In poche parole, quindi, ogni Condominio ha di per sé una suddivisione millesimale e le tabelle non rappresentano che una ricognizione della realtà dei rapporti proporzionali tra le varie proprietà con riguardo alle parti comuni.

Secondo la Cassazione, se il condomino intende contestare la consistenza dei millesimi egli deve farlo azionando direttamente la proceduraex art. 69 disp. att. c.c. e ottenere una eventuale modifica.

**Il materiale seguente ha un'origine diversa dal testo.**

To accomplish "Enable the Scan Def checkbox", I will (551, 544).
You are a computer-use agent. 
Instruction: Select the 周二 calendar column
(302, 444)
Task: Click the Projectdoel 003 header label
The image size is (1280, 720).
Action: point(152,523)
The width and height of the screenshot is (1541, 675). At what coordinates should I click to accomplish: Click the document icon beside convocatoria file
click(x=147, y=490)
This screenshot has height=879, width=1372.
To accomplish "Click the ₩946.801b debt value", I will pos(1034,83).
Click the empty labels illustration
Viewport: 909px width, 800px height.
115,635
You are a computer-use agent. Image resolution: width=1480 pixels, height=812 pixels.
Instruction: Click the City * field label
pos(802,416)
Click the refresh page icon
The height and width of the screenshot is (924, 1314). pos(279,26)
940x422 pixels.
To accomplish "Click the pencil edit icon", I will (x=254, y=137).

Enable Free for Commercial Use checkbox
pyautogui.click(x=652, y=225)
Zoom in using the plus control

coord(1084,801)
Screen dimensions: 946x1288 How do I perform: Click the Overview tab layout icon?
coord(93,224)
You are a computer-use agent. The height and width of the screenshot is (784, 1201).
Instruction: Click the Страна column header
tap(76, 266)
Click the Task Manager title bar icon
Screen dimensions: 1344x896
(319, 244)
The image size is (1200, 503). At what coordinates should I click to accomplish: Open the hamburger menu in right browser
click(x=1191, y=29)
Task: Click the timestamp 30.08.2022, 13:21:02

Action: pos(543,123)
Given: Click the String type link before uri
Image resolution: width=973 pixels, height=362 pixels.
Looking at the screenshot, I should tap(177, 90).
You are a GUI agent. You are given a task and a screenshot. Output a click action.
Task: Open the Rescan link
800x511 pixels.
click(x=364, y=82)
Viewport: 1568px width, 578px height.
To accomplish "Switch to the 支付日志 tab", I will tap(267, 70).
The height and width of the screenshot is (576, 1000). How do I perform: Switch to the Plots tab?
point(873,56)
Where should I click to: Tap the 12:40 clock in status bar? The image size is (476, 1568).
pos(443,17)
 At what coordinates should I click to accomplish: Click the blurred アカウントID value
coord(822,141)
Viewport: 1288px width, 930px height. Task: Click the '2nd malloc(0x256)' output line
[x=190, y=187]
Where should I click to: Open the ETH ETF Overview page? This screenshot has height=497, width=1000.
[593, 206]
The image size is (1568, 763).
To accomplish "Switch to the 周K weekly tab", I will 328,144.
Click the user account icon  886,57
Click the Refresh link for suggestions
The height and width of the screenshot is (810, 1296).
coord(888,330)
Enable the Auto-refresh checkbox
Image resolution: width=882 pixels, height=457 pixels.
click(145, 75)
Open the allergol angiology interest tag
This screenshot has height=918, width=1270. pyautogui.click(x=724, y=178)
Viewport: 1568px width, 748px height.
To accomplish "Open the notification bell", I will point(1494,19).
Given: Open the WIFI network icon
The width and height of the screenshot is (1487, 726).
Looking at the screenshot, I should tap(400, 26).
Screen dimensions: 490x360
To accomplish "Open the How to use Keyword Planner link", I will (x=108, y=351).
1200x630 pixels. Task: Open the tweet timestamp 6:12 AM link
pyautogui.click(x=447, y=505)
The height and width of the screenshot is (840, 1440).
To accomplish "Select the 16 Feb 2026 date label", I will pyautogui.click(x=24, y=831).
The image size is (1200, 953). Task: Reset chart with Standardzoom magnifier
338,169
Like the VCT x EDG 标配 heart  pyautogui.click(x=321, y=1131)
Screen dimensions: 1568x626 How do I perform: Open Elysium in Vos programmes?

In caso di impugnazione della delibera assembleare, invece, non è sufficiente lamentare un presunto errore di valutazione delle tabelle millesimali in quanto, come specificato nella commentanda sentenza, l'onere della prova su eventuali vizi della costituzione o della votazione assembleare incombe sul ricorrente.

La Cassazione – sul punto - specificava che «il condomino che impugna una deliberazione dell'assemblea, deducendo vizi relativi alla regolare costituzione o alla approvazione con maggioranza inferiore a quella prescritta, ha l'onere di provare la carenza dei quorum stabiliti nell'art. 1136 c.c., alla stregua del valore proporzionale delle unità immobiliari dei condomini intervenuti in rapporto al valore dell'intero edificio, senza che abbia rilievo in proposito l'esistenza di una “tabella di proprietà” e di eventuali “tabelle di gestione” le quali hanno, di regola, valore puramente dichiarativo dei criteri di calcolo stabiliti dalla legge per determinati beni o impianti destinati a servire i condomini in misura diversa o soltanto una parte dell'intero fabbricato, e servono soltanto ad agevolare lo svolgimento delle assemblee e la ripartizione delle spese ad essi relativi».

Alla luce di quanto sopra riportato la Cassazione – confermando la decisione d'Appello - rigettava integralmente il ricorso e condannava la ricorrente a sostenere le spese della lite.